» **AUSZUG ZUM LESEN**
⟨

# taz.de -- Flugzeugabsturz im Iran: Versehentlicher Raketenbeschuss?
       
       > Westliche Dienste gehen inzwischen fest davon aus, dass die ukrainische
       > Passagiermaschine im Iran abgeschossen wurde. Absicht unterstellt
       > niemand.
       
 (IMG) Bild: Kanada: Trauerwache für die Toten in Ottawa, Ontario, am Donnerstag
       
       TORONTO ap | Das im Iran abgestürzte ukrainische Passagierflugzeug ist nach
       Einschätzung von Kanadas Premierminister Justin Trudeau vermutlich
       abgeschossen worden. Es gebe Beweise, die auf eine iranische Rakete
       hindeuteten, sagte Trudeau am Donnerstag auf einer Pressekonferenz.
       Erkenntnisse kanadischer und anderer Geheimdienste stützen diese These.
       Möglicherweise sei der Abschuss ein Versehen gewesen.
       
       Ähnlich äußerten sich der britische Premier Boris Johnson und dessen
       australischer Kollege Scott Morrison. Im Weißen Haus ging auch US-Präsident
       Donald Trump von einer möglichen Verantwortung Irans aus. „Jemand auf der
       anderen Seite könnte einen Fehler gemacht haben“, sagte Trump. Das Flugzeug
       sei in einer „ziemlich rauen Umgebung“ unterwegs gewesen. Vier
       US-Regierungsvertreter vermuteten, dass der Passagierjet fälschlicherweise
       für eine Bedrohung gehalten worden sei.
       
       Beim [1][Absturz] der Maschine der Ukraine International Airlines nahe
       Teheran kamen in der Nacht zum Mittwoch alle 176 Insassen um, unter den
       Toten waren mindestens 63 Kanadier.
       
       Am Donnerstag [2][postete die New York Times ein Video] vom mutmaßlichen
       Raketeneinschlag an der Boing 737-800, das die Zeitung nach eigenen Angaben
       verifiziert hat. Zu sehen ist ein Objekt, das mit hohem Tempo aufsteigt,
       ehe es zu einer heftigen Explosion kommt. Ein Objekt, das offenbar Feuer
       gefangen hat, bewegt sich dann in eine andere Richtung.

⟩

» **BEREITGESTELLTE ZEILEN**
⟨

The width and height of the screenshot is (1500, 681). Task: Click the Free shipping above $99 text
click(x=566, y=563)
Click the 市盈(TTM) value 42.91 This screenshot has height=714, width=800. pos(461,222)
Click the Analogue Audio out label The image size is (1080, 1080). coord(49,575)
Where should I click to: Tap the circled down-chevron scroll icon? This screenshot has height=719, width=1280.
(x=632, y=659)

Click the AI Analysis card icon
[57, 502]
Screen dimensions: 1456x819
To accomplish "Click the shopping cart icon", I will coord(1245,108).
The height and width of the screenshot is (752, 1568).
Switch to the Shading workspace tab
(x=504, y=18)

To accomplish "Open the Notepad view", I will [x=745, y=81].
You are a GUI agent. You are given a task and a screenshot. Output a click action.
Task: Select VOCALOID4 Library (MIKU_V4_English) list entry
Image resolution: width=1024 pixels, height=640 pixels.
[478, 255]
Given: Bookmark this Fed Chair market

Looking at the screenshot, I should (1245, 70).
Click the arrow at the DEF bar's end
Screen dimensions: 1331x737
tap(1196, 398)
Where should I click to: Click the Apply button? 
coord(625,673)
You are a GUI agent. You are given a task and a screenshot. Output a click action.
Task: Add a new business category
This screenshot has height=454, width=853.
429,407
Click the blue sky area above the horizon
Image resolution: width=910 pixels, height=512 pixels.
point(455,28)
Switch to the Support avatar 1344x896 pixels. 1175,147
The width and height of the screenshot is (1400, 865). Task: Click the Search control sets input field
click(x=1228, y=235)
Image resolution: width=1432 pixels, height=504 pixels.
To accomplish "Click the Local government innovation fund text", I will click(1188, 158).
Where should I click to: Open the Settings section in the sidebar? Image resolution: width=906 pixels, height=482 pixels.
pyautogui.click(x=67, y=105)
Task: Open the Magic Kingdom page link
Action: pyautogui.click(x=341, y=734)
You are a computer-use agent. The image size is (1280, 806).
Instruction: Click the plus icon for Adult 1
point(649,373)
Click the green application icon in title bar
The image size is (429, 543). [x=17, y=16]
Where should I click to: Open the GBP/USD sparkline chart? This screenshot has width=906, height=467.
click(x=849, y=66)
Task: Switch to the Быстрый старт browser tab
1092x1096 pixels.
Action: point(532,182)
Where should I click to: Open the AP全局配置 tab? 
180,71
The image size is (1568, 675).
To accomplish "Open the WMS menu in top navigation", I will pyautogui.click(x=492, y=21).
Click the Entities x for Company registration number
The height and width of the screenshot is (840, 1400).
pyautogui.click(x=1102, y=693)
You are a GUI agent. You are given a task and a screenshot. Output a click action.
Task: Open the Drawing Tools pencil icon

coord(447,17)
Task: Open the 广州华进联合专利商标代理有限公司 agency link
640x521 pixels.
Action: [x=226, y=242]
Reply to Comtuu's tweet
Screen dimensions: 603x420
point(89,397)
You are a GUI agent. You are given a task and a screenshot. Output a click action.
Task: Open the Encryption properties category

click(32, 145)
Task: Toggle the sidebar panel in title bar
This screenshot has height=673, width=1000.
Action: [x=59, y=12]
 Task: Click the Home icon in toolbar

⟩

» **ZU BEARBEITENDE AUFGABEN**
1. Gib aus dem Text über den Flugzeugabsturz im Iran die Stelle wortwörtlich wieder, beginnend mit „Ähnlich äußerten sich“ und weiter bis einschließlich „mindestens 63 Kanadier.“.
2. Beantworte anhand des Textes über den Flugzeugabsturz im Iran die folgenden Fragen.
(a) Wie viele Insassen kamen beim Absturz der Maschine ums Leben?
(b) Welche Zeitung postete ein Video vom mutmaßlichen Raketeneinschlag?
(c) Wie viele US-Regierungsvertreter vermuteten, dass der Passagierjet fälschlicherweise für eine Bedrohung gehalten wurde?

» **ANTWORTEN JE AUFGABE**
1.
Ähnlich äußerten sich der britische Premier Boris Johnson und dessen
       australischer Kollege Scott Morrison. Im Weißen Haus ging auch US-Präsident
       Donald Trump von einer möglichen Verantwortung Irans aus. „Jemand auf der
       anderen Seite könnte einen Fehler gemacht haben“, sagte Trump. Das Flugzeug
       sei in einer „ziemlich rauen Umgebung“ unterwegs gewesen. Vier
       US-Regierungsvertreter vermuteten, dass der Passagierjet fälschlicherweise
       für eine Bedrohung gehalten worden sei.
       
       Beim [1][Absturz] der Maschine der Ukraine International Airlines nahe
       Teheran kamen in der Nacht zum Mittwoch alle 176 Insassen um, unter den
       Toten waren mindestens 63 Kanadier.

2.
(a) Alle 176 Insassen
(b) Die New York Times
(c) Vier